Tuesday, November 6, 2018

Rubrics and Resources for a Diverse Faculty and Graduate Student Body

The editors of the AASWomen Newsletter are receiving many ads for tenure-track faculty positions and fellowship opportunities. Thank you for sending them! 

As we enter the "hiring season", please think about using rubrics in decisions related to hiring and, in the case of graduate school, admission*. Please also consider making them transparent by publishing them so that applicants are aware of the evaluation criteria. All of us are born with biases and they play out in our lives every day, especially when considering who to add to our department, field, and/or community. Rubrics allow us to compartmentalize those factors that are most important to us and allow a standardization of the factors to be considered, among all members of the decision committee.

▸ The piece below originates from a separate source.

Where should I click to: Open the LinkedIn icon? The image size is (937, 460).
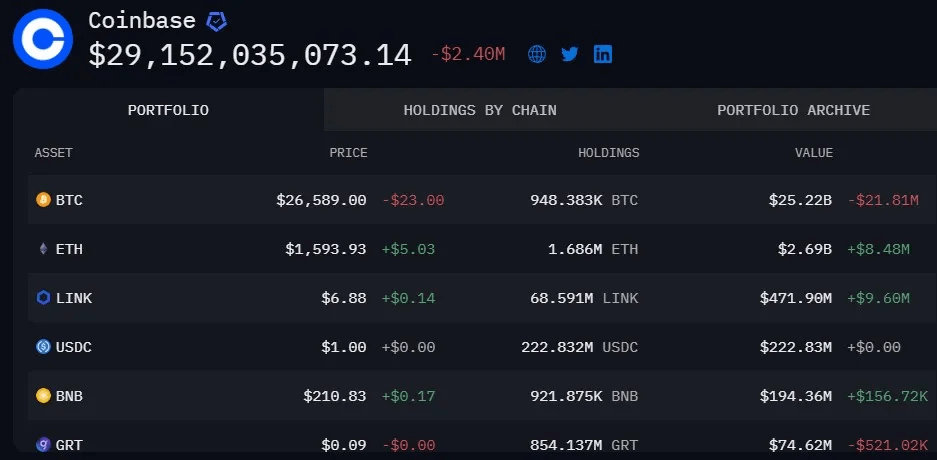602,54
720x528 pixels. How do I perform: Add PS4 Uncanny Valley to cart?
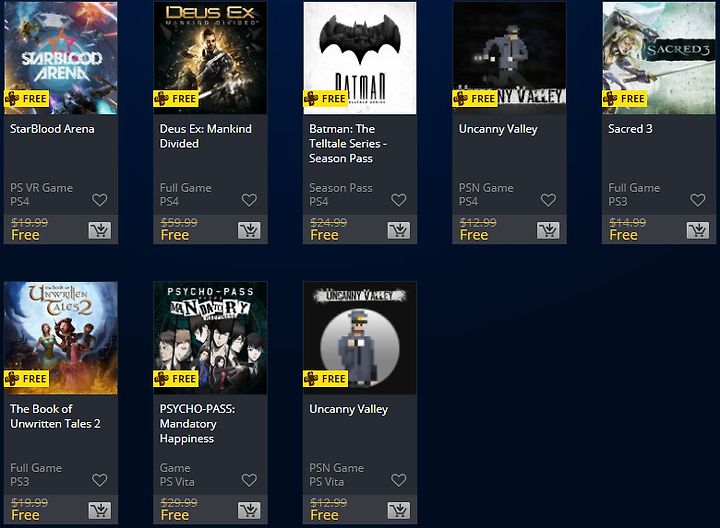point(548,230)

I've listed some resources here that may be useful to you and/or your department. Feel free to share widely!

Faculty Search Toolkit (Michigan State University)

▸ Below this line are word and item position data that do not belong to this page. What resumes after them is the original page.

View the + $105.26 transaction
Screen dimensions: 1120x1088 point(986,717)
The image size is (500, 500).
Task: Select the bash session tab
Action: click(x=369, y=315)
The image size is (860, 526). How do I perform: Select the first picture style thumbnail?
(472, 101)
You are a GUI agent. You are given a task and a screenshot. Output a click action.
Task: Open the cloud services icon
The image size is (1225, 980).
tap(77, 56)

Faculty Hiring Evaluation Rubrics (University of Michigan, via the University of Washington)
Checklist for Hiring (Michigan Tech)

Multiple resources, incl. a variety of rubrics and a list of best practices (University of North Carolina at Charlotte)

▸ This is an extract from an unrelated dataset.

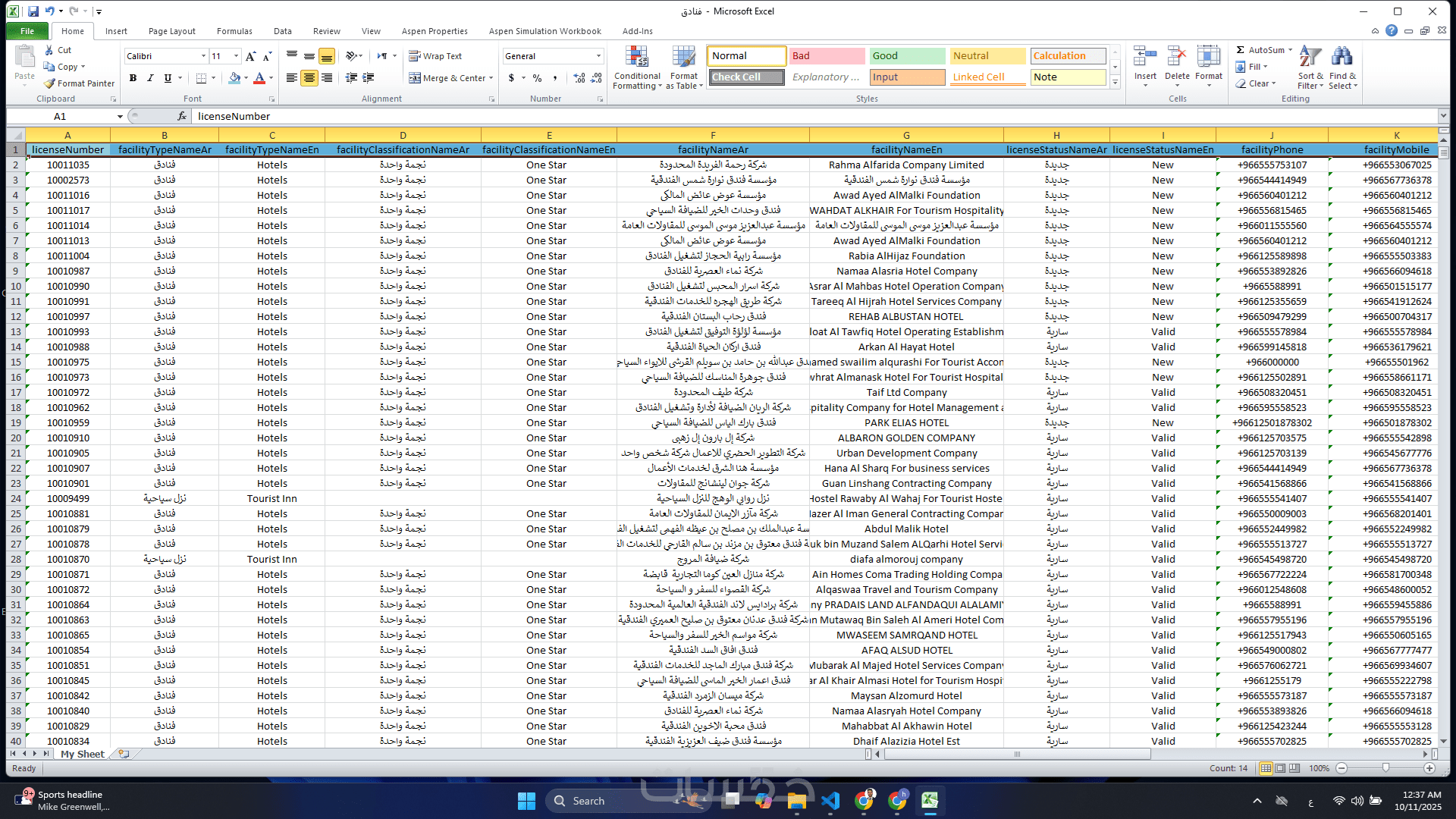Viewport: 1456px width, 819px height.
Task: Expand the Name Box dropdown arrow
Action: pos(120,117)
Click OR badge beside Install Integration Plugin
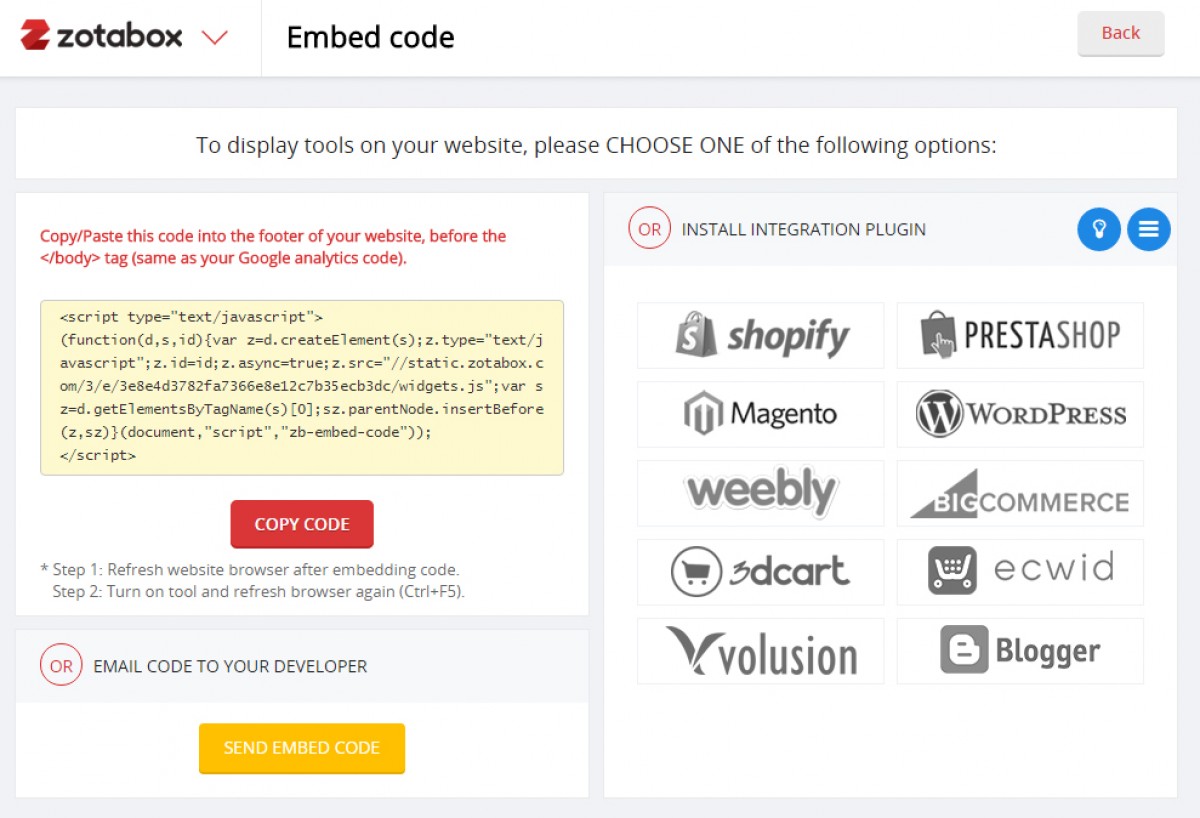This screenshot has height=818, width=1200. tap(649, 229)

More resources (University of Michigan)

While the above resources are focused on practices to hire a diverse faculty, the guidelines can certainly be applied to accepting graduate students and the rubrics can be revised accordingly. As far as I can tell, no one has developed any rubrics for graduate school admission, but the need is real! So, if you design one, it will be a great resource and the CSWA can help you disseminate it widely! 

A quick Google search on "rubric evaluating grad student applications" provided some promising links:

Holistic Review in Graduate Admissions (Council of Graduate Schools)

Finally, rubrics to evaluate PhD Qualifying Exams also exist. You can find one here (pdf) and here (doc).

Do you know of other resources? Let us know! and check out the CSWA's page for additional information.

* I thank my salon group at the Maria Mitchell Women in Science Symposium for the stimulating discussions that lead to this post.